→ **Aim of the task**
Filter the material below down to the lines with the word "agent" and give those lines.

→ **Extracted material**
☆ ☆ ☆
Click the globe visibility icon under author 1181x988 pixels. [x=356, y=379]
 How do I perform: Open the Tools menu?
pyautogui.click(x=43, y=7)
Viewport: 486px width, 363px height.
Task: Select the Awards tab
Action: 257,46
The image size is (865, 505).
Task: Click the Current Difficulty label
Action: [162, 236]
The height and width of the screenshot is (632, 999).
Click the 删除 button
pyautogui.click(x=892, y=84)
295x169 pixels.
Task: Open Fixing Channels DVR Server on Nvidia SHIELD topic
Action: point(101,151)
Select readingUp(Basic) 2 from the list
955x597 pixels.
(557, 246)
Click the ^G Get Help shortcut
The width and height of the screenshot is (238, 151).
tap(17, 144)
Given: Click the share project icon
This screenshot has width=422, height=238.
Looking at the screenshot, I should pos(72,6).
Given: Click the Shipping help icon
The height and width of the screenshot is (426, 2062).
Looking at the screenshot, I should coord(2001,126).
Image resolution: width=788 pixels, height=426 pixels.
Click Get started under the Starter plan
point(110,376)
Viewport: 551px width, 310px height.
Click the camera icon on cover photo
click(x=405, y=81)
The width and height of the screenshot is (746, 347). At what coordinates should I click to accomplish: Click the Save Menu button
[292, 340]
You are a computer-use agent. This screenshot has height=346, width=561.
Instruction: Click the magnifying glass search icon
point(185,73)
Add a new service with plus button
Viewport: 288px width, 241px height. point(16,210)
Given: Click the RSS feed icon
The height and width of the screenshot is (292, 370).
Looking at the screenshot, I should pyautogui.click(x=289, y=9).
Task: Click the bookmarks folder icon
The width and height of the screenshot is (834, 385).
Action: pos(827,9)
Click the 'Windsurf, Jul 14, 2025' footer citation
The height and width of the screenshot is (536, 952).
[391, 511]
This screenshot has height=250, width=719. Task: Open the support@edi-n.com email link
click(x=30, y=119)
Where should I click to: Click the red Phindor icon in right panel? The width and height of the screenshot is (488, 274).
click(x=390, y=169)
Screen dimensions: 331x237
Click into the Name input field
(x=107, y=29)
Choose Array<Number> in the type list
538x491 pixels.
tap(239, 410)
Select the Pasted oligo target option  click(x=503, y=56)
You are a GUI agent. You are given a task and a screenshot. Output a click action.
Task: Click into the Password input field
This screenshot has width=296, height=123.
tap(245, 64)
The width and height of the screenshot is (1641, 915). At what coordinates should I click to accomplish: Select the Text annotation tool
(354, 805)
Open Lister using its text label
☆ ☆ ☆
→ **Result of this exercise**
You are a computer-use agent. This screenshot has height=346, width=561.
You are a GUI agent. You are given a task and a screenshot. Output a click action.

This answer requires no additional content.